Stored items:
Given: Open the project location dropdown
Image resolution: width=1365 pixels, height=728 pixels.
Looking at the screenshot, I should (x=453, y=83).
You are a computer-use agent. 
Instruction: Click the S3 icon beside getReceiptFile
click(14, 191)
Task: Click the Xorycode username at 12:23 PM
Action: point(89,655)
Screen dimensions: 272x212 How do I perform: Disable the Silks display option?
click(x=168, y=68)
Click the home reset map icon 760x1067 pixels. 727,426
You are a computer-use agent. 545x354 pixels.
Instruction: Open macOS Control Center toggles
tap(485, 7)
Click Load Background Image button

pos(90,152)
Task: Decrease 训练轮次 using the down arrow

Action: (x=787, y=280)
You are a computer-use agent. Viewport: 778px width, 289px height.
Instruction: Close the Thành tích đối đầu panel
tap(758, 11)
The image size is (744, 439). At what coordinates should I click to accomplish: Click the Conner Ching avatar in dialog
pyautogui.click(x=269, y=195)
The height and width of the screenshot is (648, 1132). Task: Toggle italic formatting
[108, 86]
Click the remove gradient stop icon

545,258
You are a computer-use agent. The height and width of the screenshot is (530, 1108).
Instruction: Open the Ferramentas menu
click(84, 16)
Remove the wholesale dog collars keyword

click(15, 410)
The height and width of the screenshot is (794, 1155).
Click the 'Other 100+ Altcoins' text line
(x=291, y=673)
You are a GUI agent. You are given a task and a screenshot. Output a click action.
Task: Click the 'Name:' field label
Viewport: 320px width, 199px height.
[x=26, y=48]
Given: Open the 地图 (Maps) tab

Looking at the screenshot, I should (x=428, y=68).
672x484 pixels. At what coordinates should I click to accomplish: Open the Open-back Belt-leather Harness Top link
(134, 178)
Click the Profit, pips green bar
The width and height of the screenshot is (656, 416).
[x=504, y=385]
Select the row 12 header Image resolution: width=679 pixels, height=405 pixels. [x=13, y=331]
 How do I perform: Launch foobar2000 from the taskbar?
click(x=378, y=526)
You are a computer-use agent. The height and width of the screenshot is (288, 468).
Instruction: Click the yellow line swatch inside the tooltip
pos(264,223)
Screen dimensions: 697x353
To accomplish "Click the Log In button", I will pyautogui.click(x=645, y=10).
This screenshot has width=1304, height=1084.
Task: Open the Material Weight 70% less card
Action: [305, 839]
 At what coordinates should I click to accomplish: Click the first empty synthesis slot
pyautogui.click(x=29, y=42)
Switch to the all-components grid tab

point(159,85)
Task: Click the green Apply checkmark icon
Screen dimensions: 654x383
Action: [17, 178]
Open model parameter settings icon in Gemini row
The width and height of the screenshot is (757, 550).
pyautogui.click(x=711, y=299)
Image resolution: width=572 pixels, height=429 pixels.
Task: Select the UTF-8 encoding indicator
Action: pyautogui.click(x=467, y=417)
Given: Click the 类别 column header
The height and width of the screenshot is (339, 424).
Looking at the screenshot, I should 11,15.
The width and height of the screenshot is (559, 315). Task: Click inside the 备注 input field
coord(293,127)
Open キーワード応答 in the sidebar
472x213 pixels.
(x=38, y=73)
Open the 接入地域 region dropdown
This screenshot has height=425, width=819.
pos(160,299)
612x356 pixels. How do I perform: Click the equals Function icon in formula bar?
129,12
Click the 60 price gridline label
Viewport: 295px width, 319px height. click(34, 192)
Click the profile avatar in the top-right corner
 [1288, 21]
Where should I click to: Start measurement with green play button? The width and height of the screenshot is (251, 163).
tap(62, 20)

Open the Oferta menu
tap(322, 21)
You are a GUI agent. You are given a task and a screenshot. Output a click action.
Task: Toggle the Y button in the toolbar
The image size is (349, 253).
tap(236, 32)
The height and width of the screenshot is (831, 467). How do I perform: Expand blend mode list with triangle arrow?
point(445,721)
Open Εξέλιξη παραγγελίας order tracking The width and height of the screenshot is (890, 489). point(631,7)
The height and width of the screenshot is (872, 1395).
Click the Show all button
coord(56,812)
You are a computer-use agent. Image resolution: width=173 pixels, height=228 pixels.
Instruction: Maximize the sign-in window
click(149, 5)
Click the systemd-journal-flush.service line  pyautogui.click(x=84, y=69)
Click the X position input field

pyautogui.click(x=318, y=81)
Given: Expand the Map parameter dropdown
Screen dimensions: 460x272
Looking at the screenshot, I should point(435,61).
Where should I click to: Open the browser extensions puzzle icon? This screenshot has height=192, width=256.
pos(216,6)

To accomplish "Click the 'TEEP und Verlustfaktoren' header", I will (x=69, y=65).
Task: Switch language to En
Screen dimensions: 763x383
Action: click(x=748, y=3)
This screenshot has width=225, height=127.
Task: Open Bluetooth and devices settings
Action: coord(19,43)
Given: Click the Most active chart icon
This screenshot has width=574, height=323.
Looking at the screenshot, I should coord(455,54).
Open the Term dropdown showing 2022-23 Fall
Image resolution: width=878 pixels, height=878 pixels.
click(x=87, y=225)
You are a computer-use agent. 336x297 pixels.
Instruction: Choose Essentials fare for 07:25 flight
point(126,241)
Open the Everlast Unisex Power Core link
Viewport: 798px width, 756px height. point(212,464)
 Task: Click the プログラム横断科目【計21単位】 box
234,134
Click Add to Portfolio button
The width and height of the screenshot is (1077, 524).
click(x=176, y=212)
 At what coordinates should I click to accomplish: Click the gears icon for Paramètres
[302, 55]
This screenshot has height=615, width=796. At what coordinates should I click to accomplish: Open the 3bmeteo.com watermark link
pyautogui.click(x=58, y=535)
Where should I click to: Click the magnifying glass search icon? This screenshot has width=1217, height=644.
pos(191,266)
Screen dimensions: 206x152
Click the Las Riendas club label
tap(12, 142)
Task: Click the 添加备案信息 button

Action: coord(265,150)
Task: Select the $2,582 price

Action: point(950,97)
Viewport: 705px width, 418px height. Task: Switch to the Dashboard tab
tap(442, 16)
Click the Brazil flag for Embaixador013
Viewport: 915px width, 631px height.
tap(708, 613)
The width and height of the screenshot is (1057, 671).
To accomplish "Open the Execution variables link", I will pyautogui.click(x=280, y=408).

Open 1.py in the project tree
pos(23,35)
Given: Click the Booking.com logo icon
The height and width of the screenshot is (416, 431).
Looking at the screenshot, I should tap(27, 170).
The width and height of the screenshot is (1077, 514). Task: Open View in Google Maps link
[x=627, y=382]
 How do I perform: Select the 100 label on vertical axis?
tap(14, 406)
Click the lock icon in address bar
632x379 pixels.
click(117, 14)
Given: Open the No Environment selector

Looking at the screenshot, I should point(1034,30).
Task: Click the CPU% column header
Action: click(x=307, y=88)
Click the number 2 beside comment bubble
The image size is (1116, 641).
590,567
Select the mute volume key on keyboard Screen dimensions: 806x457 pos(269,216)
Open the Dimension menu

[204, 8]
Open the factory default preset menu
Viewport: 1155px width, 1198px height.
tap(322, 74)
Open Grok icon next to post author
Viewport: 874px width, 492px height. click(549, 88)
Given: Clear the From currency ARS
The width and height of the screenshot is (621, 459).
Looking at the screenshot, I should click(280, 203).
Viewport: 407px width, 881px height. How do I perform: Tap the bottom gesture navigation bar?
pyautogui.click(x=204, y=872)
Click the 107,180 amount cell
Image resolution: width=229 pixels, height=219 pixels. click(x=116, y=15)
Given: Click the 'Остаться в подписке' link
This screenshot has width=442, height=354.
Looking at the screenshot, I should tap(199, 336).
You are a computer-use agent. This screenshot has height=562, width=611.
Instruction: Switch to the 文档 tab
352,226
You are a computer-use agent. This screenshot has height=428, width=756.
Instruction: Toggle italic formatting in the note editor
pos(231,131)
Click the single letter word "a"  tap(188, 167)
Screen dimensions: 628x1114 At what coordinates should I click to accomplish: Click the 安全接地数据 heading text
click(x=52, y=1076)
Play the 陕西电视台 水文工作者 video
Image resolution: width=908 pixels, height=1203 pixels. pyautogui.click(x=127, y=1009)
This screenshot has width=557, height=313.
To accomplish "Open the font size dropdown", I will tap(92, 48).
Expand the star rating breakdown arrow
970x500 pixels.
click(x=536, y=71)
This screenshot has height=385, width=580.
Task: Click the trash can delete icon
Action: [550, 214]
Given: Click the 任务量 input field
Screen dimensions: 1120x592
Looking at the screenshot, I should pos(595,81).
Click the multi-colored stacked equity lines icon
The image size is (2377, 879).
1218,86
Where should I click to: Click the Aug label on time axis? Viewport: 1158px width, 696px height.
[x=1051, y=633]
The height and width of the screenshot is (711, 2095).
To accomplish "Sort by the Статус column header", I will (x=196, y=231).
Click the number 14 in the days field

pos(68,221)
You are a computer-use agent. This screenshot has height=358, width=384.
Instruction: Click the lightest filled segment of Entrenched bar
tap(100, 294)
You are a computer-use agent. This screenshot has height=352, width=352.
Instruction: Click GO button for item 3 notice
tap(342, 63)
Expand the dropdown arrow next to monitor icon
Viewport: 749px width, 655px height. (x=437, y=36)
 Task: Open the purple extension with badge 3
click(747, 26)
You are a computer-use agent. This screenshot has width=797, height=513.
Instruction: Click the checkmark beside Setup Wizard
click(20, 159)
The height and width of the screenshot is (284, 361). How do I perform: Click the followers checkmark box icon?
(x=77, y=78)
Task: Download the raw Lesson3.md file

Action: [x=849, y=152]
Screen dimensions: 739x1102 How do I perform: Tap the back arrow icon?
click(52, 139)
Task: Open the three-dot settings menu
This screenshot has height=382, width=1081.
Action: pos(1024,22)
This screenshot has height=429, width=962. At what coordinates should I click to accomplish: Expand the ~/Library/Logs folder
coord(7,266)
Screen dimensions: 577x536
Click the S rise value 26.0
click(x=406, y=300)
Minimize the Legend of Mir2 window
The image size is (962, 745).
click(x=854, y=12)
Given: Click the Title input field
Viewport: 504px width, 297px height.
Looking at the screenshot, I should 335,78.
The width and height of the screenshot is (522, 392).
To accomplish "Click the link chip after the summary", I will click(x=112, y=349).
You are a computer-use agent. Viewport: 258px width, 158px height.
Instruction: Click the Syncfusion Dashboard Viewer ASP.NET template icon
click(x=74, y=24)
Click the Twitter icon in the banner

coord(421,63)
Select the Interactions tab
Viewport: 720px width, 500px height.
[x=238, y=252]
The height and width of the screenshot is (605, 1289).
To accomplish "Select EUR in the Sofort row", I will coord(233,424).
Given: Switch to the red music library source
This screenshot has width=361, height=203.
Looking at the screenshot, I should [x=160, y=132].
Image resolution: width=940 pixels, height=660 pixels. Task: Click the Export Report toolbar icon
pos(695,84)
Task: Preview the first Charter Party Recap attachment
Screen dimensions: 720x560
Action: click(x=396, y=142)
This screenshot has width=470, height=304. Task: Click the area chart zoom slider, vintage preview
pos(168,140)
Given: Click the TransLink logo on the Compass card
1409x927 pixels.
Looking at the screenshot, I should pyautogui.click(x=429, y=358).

Work order
Return only the lines between the one holding "672x484 pixels. At" and the one holding "Open model parameter", inclusive, exactly as they appear above.

Your solution
672x484 pixels. At what coordinates should I click to accomplish: Open the Open-back Belt-leather Harness Top link
(134, 178)
Click the Profit, pips green bar
The width and height of the screenshot is (656, 416).
[x=504, y=385]
Select the row 12 header Image resolution: width=679 pixels, height=405 pixels. [x=13, y=331]
 How do I perform: Launch foobar2000 from the taskbar?
click(x=378, y=526)
You are a computer-use agent. The height and width of the screenshot is (288, 468).
Instruction: Click the yellow line swatch inside the tooltip
pos(264,223)
Screen dimensions: 697x353
To accomplish "Click the Log In button", I will pyautogui.click(x=645, y=10).
This screenshot has width=1304, height=1084.
Task: Open the Material Weight 70% less card
Action: [305, 839]
 At what coordinates should I click to accomplish: Click the first empty synthesis slot
pyautogui.click(x=29, y=42)
Switch to the all-components grid tab

point(159,85)
Task: Click the green Apply checkmark icon
Screen dimensions: 654x383
Action: [17, 178]
Open model parameter settings icon in Gemini row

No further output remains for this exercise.